• [Page excerpt]
# Foldable shovel?



## 550 (Jul 26, 2009)

So I'm looking for a decent shovel I would be able to fold up and put in my bag so as I'm riding I can build with out having to prepare to actually go and build. 

Impromptu build if you will...

I have seen a bunch, but I just wonder if anyone has any experience with any that worked well.

Thanks

-joe


----------



## swampboy62 (Feb 10, 2009)

I've used the good ol' army folding shovel a bunch. Not exactly high tech, but tough.

http://www.armynavyshop.com/prods/rc51.html

Steve Z


----------



## 550 (Jul 26, 2009)

HI - tech is not needed  quality is a winner in my book haha

Thanks Steve!


----------



## bweide (Dec 27, 2004)

*Glock Entrenching Tool*

IMO The best folding saw for on the fly trail work is the Glock entrenching tool. Very lite, super strong, has a small saw in the handle. They are more expensive, as are most high quality tools. Cabelas has them for $55.
www.cabelas.com/p-0049072512357a.shtml


----------



## pebbles (Jan 13, 2009)

I have some buddys who use metal detectors and they break all those other ones. These guys use the German Army shovel. The square peg deal doesn't loosen, either.

http://www.galaxyarmynavy.com/item-58.asp


----------



## bweide (Dec 27, 2004)

I second the recommendation for the army surplus German entrenching tool. They are bombproof but heavy and a bit bulky for the average Camelback. I have a couple of them I added longer handles to and I use when I am carrying a backpack where I can strap them onto the outside.


----------



## gmcttr (Oct 7, 2006)

I also use the German Army entrenching tool. It is a very solid tool that will last my lifetime.

I have a camelbak with the exterior flap made to carry a full face helmet and it works very well carrying the tool. I cut part of a leg off of an old pair of levi's, sewed one end closed and use it as a bag to protect the pack from the tool. I found this to be more convenient than taking the leather sheath on and off when moving frequently for drainage work.


----------



## 550 (Jul 26, 2009)

As an interim fix I bought the Gerber Gorge. It was 20 bucks... I figure if it breaks whatever. 

I know there are surplus stores around here maybe I can pick up something nifty haha

Thanks guys!


----------



## Ltrst68 (Apr 27, 2007)

I went to an army surplus store and got a Vietnam era entrenching tool it has a shovel on on side and a pick on the other came with a pouch that I am able to hook to my camel back, "Works great" cost $ 45 bucks but worth every penny, weight is 3lbs. :thumbsup:


----------



## singletrack (Feb 19, 2004)

How is the German entrenching tool different than the ones at our local surplus store? I assumed it was US army surplus..... or maybe the guy at the store is really a Kraut !

Anyway, they've got them for $24, comes with a sheath and a fresh coat of green paint. They work good but the handles break frequently.


----------



## Moustache rider (Jun 1, 2007)

This is my solution.
I got a small shovel from a hardware store and drilled out the rivet that holds on the handle. Replaced it with a bolt and wingnut. 
$12
1.7 lbs
27in long assembled.
short enough to fit in most backpacks.


----------



## Ruger (Jan 22, 2009)

Cool!

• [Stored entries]
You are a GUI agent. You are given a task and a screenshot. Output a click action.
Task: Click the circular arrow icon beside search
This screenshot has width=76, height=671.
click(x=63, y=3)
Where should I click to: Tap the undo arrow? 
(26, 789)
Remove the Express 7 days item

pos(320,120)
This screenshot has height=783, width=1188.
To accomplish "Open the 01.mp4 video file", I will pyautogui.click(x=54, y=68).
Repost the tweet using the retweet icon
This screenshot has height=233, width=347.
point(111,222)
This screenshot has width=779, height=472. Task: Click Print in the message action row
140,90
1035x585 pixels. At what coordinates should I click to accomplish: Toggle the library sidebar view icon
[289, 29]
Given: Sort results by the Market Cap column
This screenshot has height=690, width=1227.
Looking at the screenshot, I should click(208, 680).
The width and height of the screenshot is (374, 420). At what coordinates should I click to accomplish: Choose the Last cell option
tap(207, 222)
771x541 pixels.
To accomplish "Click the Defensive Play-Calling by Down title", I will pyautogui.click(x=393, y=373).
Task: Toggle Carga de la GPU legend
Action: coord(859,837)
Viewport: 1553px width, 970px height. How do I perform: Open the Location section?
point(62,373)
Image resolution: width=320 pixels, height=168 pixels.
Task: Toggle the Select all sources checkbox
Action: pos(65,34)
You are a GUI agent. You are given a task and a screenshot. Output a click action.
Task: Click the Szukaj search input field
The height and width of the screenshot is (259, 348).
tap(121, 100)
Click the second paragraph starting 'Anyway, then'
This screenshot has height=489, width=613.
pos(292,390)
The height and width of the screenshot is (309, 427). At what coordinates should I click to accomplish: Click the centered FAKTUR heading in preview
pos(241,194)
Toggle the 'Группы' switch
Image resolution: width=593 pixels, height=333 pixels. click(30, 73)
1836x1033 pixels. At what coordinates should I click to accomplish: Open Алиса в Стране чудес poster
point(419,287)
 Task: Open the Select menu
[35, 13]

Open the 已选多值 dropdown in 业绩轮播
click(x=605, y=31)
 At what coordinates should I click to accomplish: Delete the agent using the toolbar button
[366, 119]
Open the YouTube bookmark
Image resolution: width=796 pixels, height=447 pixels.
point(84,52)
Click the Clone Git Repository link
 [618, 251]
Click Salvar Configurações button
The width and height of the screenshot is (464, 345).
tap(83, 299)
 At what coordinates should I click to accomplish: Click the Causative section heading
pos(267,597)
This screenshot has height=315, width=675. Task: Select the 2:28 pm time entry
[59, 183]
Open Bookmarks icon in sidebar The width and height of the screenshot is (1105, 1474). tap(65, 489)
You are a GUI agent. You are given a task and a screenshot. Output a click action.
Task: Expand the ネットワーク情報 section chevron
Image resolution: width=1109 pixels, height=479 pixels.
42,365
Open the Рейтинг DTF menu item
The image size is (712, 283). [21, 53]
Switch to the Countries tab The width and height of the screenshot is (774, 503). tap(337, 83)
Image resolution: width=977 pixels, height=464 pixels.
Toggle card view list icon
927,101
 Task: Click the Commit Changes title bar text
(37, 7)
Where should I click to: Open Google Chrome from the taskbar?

• [Task]
Set down the part of the folding shovel thread between "I have a camelbak" and "it breaks whatever.", inclusive, with its wording unchanged. Work only from the folding shovel thread and leave the items aside.

• [Solution to this exercise]
I have a camelbak with the exterior flap made to carry a full face helmet and it works very well carrying the tool. I cut part of a leg off of an old pair of levi's, sewed one end closed and use it as a bag to protect the pack from the tool. I found this to be more convenient than taking the leather sheath on and off when moving frequently for drainage work.


----------



## 550 (Jul 26, 2009)

As an interim fix I bought the Gerber Gorge. It was 20 bucks... I figure if it breaks whatever.